The MTD bridging software or accounting software developed by vendors is the main instrument to be used by the taxpayers to conform to their tax duties. These lists of bridging software have client-friendly features to make it easier for the taxpayers to manipulate it.

 

  • It’s better and easier

Unlike the traditional system which is primarily done manually, the MTD makes the tax system a better and an easier one. It’s easier in a way that even though it’s transformed into a digital form, the features and processes are easier to operate and to analyse.

Like what’s stated in the previous key point, the HMRC and the bridging software developers are working hand in hand to produce software as client-friendly as it can. Aside from being one of the most progressive tax administrations in the world, the HMRC wants to deliver a tax system that’s much easier for the taxpayers.

 

  • Reduces stress and make it hassle-free

The world of business itself is stressful, and so the community of taxation. That’s why the MTD can highly be considered as a gift to taxpayers, businesses, and as well as to the whole UK tax administration.

The MTD very much helps in carrying the burdens of the tax collectors and make business life easier for the taxpayers. Moreover, this delivers a stress-free and hassle-free to both parties compared to the traditional tax system.

 

  • Eradicates piles of paperwork

In the traditional tax system, tables are occupied with tons of papers and accounting staffs are bombarded with lots of paperwork. But now that the MTD finally joined the taxation family, the use of papers will gradually turn zero.

The MTD bridging software will replace the papers and will soon be the new companions of the accounting community. In a wider range of thought, the MTD won’t only lay hands to help to provide a better tax system but also helps in reducing the use of papers which is very good for the environment.

 

Making Tax Digital: Cons

Given that the Making Tax Digital is still at the bottom of its journey in the world of taxation, misconceptions, uncertainties, or negatives feedbacks are still in a hot and boiling pot. Now, what could really be the probable drawbacks of the MTD?

THE DATA:
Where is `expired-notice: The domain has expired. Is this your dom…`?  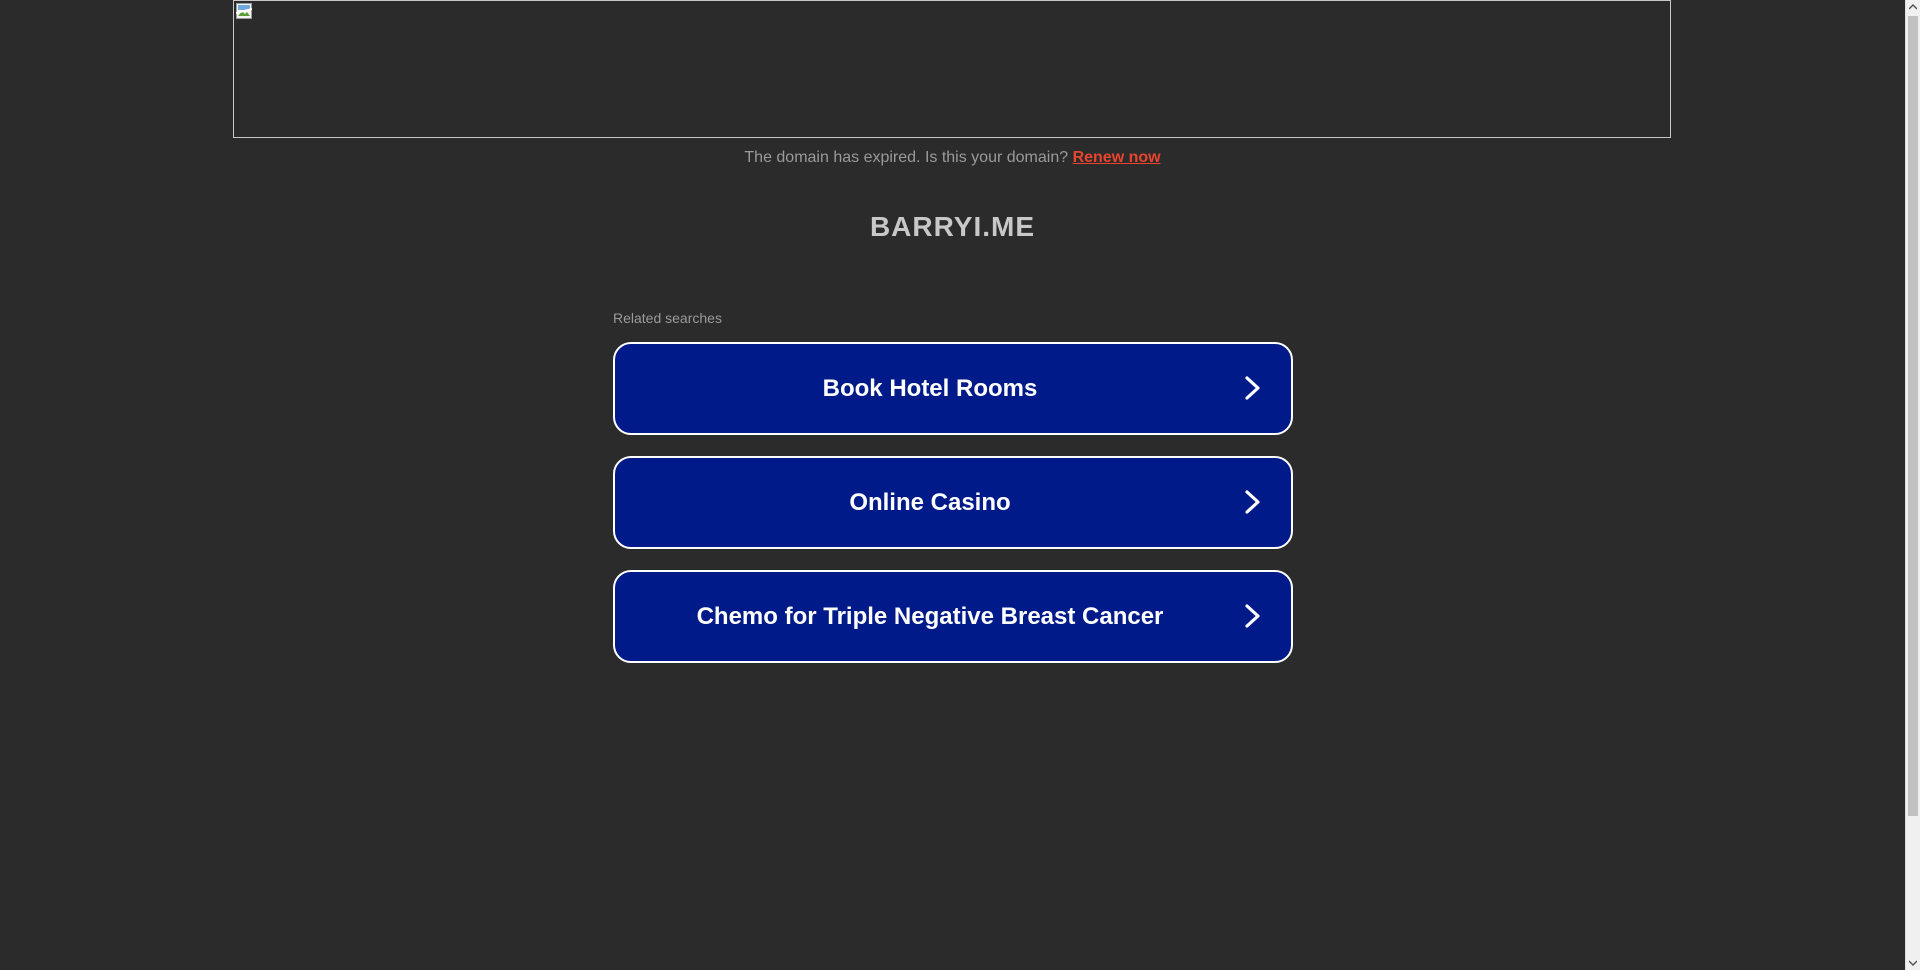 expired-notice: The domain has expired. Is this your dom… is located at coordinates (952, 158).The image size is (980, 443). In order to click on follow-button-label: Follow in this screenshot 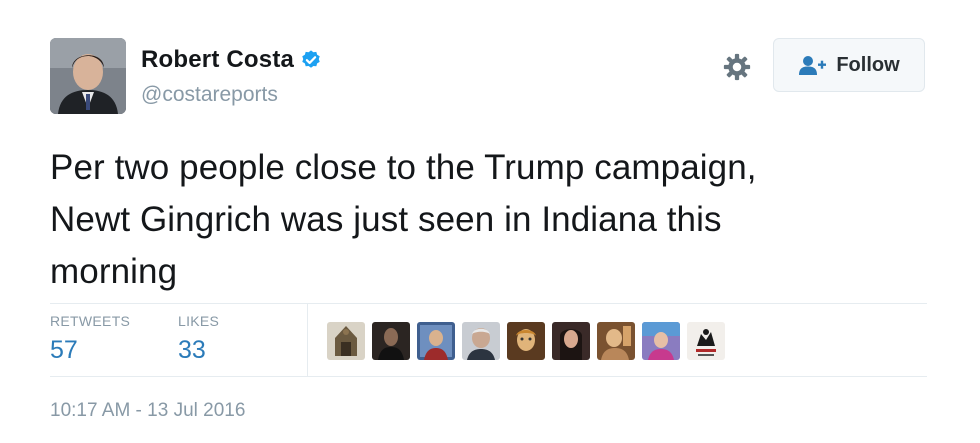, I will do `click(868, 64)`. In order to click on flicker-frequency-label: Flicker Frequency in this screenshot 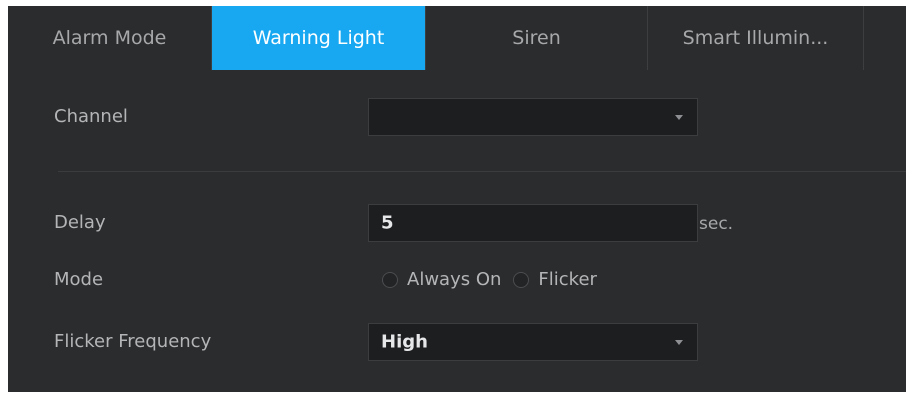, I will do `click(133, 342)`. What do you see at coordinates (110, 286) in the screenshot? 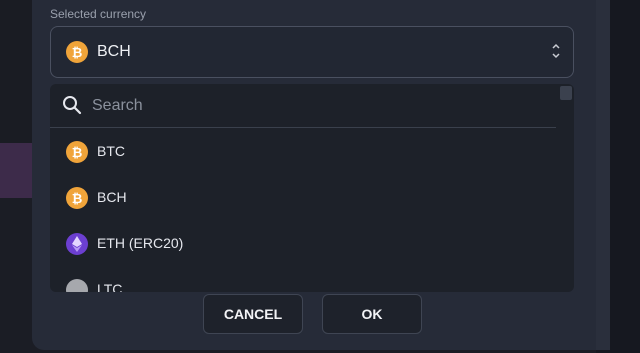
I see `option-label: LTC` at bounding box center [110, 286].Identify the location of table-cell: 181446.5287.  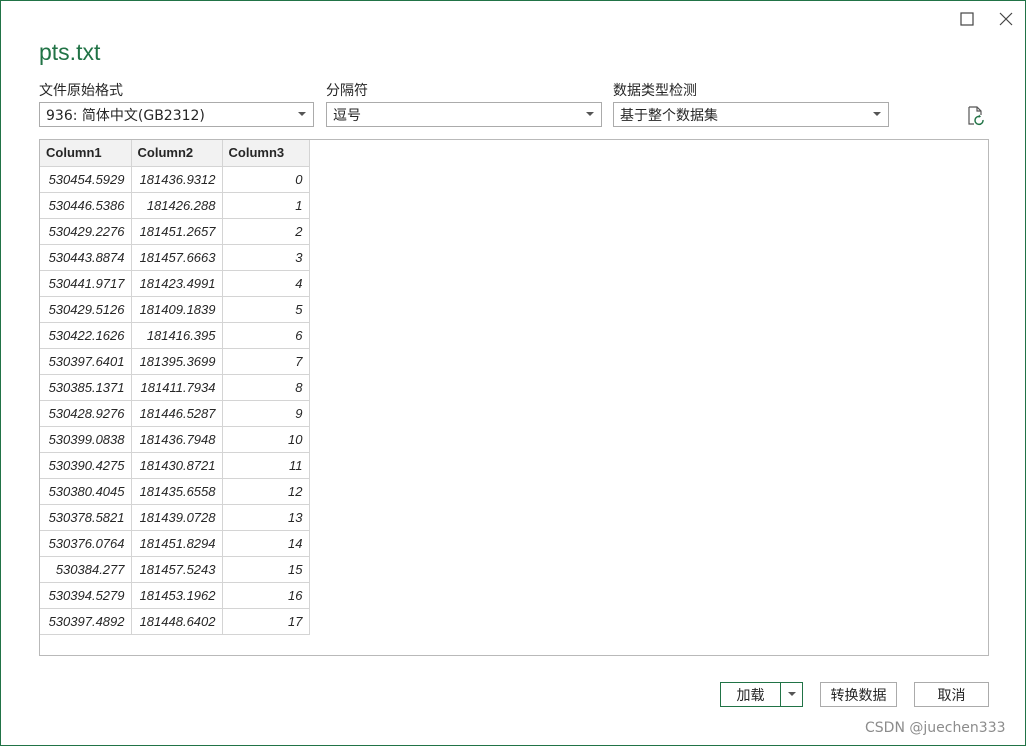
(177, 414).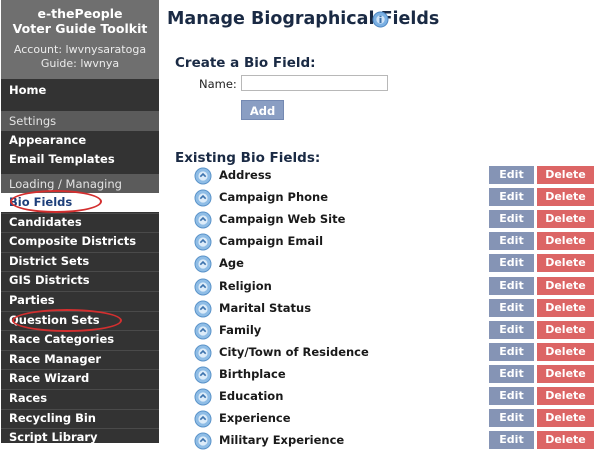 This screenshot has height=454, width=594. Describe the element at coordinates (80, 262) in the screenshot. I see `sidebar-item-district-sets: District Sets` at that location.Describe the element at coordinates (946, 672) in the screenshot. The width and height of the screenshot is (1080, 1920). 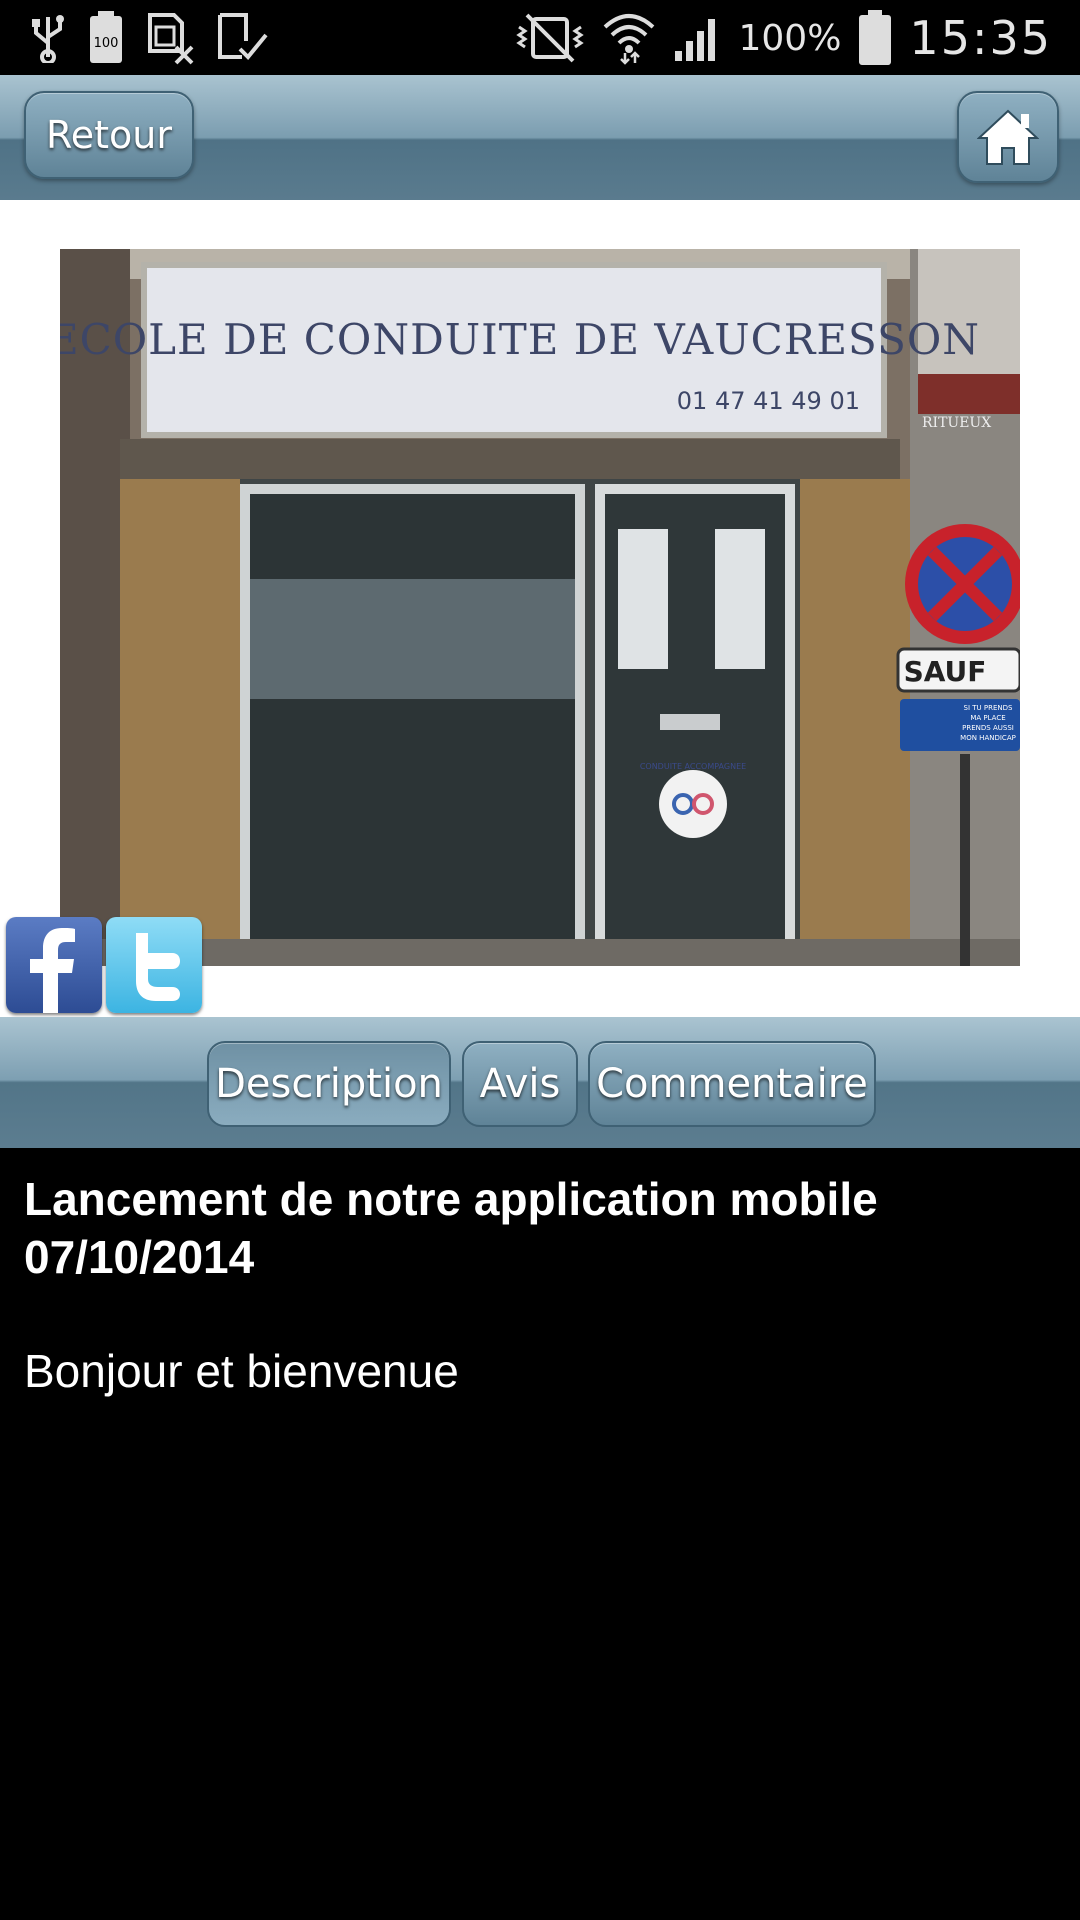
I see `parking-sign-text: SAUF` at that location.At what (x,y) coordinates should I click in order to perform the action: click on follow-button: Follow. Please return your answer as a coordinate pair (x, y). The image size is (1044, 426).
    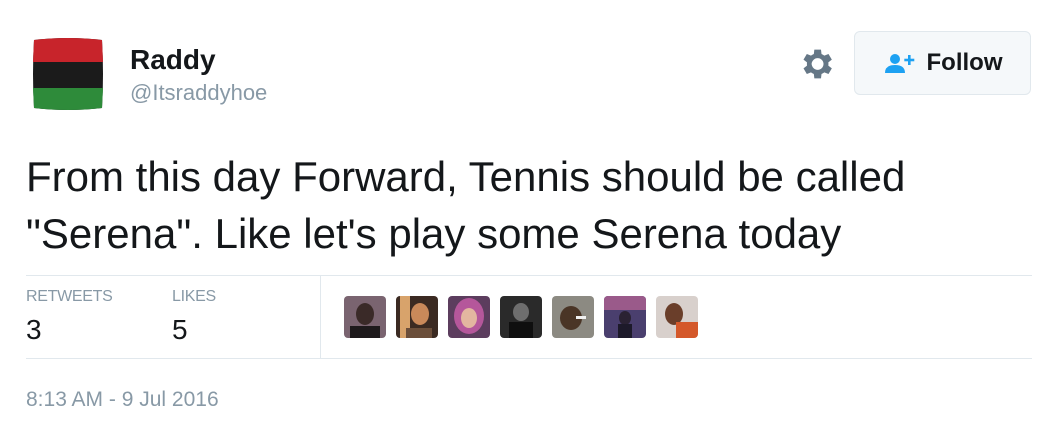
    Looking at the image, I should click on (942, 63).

WORK INSTRUCTIONS: Could you continue the piece on Making Tax Digital from the point where it stops? The records were drawn from a separate source.

EXPECTED ANSWER:
  • More deadlines to meet

Unlike the traditional tax system, the MTD requires the taxpayers to submit their tax duties at least four times annually. This means that there would be more deadlines to meet by the taxpayers so to avoid possible charges by the law. The HM Revenue and Customs say that quarterly tax returns will most likely deliver a more accurate projection of the taxpayers’ tax dues.

 

  • Digital exclusion

Though the MTD bridging software is made to be client-friendly and easy to be manipulated and analysed, it can never be denied there are still people who aren’t that knowledgeable or truly clueless when it comes to the digital world.

That’s why if there’s a major thing that can be considered as a disadvantage of the MTD, that’s the digital exclusion. This could be due to having no access to any gadgets, no knowledge of digital manipulation, and so on.

 

  • The transition from traditional to digital

The transition from the traditional to a digitised tax system is not that easy. Accounting staffs might have a year of pending paperwork and the sudden change from the manual or the traditional to digital could add loads of work to them.

 

  • More possible fines due to missing the quarterly taxes

Since the tax obligations are to be passed quarterly, there’s more possibility of having fines if and only if the taxpayers won’t be able to meet the quarterly deadlines. Even the tax system changes, the fines or charges for delayed or unattended tax duties will remain.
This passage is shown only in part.